Naturally acquired immunity
Naturally acquired immunity occurs ‘naturally’ without any intervention from a health professional. The difference between the ‘active’ and the ‘passive’ forms depends on whether the immune person makes the antibodies themselves (actively), or gets them from someone else (passively).
Naturally acquired active immunity
Naturally acquired active immunity occurs after an infection activates the person’s immune system. For example, non-immunized children who develop measles and recover from the illness, get better because they have made an effective immune response against the measles virus. As a result, they acquire protection from measles for the rest of their lives (i.e. they are immune to measles). They have naturally acquired active immunity because the protection developed naturally in their bodies, without a vaccine being given. The immunity is active because the children produced their own antibodies and memory cells, which specifically attack any invading measles viruses they meet in the future.

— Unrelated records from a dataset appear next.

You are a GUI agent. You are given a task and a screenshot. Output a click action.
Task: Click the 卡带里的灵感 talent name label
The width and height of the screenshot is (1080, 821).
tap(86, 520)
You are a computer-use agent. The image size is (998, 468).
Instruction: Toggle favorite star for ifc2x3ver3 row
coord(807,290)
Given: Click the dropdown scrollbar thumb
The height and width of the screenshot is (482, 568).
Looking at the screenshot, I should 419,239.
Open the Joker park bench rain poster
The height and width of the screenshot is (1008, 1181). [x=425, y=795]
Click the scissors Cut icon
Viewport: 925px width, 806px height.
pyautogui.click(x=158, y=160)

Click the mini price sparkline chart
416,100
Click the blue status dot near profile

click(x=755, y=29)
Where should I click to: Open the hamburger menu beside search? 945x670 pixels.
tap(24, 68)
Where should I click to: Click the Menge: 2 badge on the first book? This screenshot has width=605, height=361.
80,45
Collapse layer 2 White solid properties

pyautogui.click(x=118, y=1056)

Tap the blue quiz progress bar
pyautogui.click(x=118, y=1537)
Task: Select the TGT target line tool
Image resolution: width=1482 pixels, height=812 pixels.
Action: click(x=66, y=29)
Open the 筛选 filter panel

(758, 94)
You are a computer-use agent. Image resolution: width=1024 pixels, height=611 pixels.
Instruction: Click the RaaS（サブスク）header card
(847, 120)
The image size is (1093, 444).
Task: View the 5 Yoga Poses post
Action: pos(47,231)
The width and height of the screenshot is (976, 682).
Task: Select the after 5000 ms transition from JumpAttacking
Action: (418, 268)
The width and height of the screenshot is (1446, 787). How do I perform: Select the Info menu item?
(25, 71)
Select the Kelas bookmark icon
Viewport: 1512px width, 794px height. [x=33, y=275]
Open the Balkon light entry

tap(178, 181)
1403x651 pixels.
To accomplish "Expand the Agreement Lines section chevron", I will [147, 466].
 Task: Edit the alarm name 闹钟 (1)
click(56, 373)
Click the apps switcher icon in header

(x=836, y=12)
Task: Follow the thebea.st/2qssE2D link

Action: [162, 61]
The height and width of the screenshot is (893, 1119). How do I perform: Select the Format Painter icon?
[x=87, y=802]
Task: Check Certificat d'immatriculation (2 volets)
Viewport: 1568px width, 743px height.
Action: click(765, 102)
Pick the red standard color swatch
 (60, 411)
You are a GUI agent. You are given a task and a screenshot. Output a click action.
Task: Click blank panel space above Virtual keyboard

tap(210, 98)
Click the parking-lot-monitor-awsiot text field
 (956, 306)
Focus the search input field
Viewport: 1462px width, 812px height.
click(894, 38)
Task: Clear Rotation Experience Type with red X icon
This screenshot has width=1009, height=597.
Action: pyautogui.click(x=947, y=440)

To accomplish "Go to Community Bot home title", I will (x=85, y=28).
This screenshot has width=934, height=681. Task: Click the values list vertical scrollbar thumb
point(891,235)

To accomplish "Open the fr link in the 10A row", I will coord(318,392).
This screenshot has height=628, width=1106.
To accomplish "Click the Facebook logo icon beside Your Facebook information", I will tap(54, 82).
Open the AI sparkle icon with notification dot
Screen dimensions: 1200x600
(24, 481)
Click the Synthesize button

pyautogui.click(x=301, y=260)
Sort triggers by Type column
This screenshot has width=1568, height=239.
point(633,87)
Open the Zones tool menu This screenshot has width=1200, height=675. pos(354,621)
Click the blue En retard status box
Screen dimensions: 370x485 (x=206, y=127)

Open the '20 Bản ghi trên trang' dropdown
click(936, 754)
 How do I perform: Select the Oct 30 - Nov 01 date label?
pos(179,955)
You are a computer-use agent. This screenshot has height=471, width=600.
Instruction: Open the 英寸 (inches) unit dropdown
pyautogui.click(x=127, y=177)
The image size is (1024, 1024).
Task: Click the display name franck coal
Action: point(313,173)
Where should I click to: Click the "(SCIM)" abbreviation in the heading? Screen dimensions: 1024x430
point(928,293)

Naturally acquired passive immunity
Naturally acquired passive immunity occurs when a mother gives her own antibodies to her baby, transferring them from her blood to the fetal blood across the placenta, or giving them to the baby in her breastmilk. The immunity created by these maternal antibodies is naturally acquired from the mother (without any medical intervention). During the first few months of a baby’s life, until the mother stops breastfeeding, her antibodies provide passive protection to the baby against infectious agents that the mother has encountered during her own life. The term ‘passive’ is used because the baby didn’t produce the antibodies itself. The active production of antibodies by the immune system of the baby takes several years to develop properly.
Information about fetal, maternal and placental circulation is given in Box 5.2 in Study Session 5 of the Antenatal Care Module.
Do you know that the tetanus vaccine given to a mother during antenatal care will also protect the newborn infant from tetanus for the first few weeks or months of its life? This is because the maternal antibodies against tetanus bacteria cross the placenta and get into the fetus.